### Your instructions
Can you copy the stretch of the Frosty Friday challenge page from "Week 152 - SQL" through "rows with it.", substituting "North Pole" for "Arctic Circle"?

Week 152 - SQL & Query Techniques
Challenge
Frosty's Frozen Logistics handles thousands of deliveries across the Arctic Circle every week. Partner warehouses submit shipment manifests as flat CSV dumps — and the data quality is, shall we say, glacial. Wrong types, missing IDs, strings that don't fit, dates that aren't dates. Until now, the ops team ran each import as a prayer: one bad row and the entire INSERT crashes, taking all the good rows with it.
Good news: Snowflake now supports DML Error Logging — set ERROR_LOGGING = TRUE on a table and your INSERTs keep going when they hit a bad row. The good rows land in the table, the bad rows get captured in a companion error table that you can query with ERROR_TABLE(). No more all-or-nothing loads.
Assignment
Help the Frosty Logistics ops team load a messy shipment manifest into a properly typed table, then use the error table to build a rejection report that shows exactly which rows failed and why.
Setup Code
Setup Code (click me)
-- Frosty Friday Week 152 — Setup
-- DML Error Logging
-- https://frostyfri.day/en/challenges/week-152
USE ROLE SYSADMIN;
CREATE DATABASE IF NOT EXISTS FROSTY_DB;
CREATE SCHEMA IF NOT EXISTS FROSTY_DB.WEEK_152;
USE SCHEMA FROSTY_DB.WEEK_152;
-- Raw shipment manifest from partner warehouses (everything is VARCHAR — the wild west)

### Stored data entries
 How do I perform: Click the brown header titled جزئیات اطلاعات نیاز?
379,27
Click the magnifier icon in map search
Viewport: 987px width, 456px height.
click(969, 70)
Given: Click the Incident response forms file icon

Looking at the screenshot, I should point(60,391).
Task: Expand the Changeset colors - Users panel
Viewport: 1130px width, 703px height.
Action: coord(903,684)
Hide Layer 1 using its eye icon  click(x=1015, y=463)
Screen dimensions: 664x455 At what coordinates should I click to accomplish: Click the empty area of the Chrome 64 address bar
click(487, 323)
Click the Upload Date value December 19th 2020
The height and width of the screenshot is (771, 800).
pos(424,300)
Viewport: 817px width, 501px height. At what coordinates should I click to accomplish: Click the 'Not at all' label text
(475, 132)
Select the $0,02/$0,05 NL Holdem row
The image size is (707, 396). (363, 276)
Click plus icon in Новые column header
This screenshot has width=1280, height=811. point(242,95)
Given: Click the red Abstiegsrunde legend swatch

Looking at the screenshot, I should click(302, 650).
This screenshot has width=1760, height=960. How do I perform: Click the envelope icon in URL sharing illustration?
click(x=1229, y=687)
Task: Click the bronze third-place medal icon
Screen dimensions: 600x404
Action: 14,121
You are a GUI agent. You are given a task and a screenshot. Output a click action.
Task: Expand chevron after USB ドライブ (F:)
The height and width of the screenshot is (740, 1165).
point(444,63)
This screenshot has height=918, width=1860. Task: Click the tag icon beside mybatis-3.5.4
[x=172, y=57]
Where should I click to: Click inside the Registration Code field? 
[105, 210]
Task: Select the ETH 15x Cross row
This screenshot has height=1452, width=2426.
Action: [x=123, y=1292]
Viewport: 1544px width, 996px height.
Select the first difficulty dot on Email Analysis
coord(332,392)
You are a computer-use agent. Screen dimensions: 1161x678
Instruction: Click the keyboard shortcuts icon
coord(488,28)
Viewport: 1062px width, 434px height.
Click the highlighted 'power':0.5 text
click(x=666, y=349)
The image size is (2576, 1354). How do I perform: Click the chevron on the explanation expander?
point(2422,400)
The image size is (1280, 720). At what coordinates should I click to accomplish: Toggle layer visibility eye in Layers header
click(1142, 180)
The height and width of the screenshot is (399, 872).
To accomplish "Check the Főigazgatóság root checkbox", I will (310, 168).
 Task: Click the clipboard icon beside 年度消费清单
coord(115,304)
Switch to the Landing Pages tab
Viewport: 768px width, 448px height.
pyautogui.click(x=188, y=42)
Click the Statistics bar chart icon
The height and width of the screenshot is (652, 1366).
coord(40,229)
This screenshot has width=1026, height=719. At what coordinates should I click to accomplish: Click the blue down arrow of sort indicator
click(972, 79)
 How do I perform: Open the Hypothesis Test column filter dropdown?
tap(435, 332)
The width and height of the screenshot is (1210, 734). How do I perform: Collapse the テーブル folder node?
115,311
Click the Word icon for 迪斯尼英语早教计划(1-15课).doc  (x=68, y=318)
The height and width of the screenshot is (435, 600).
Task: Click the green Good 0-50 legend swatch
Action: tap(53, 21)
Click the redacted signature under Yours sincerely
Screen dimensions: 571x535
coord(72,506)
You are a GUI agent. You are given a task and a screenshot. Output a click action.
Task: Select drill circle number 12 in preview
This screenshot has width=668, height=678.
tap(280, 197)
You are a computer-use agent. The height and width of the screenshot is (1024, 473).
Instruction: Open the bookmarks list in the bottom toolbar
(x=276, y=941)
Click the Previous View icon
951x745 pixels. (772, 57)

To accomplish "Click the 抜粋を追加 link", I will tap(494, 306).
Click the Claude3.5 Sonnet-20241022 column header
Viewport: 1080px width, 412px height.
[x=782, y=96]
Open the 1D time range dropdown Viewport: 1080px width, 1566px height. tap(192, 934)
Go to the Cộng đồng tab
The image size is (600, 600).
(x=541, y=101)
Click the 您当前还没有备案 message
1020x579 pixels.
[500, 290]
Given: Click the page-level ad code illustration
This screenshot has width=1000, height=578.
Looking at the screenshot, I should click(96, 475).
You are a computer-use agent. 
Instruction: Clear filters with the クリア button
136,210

### Answer to the exercise
Week 152 - SQL & Query Techniques
Challenge
Frosty's Frozen Logistics handles thousands of deliveries across the North Pole every week. Partner warehouses submit shipment manifests as flat CSV dumps — and the data quality is, shall we say, glacial. Wrong types, missing IDs, strings that don't fit, dates that aren't dates. Until now, the ops team ran each import as a prayer: one bad row and the entire INSERT crashes, taking all the good rows with it.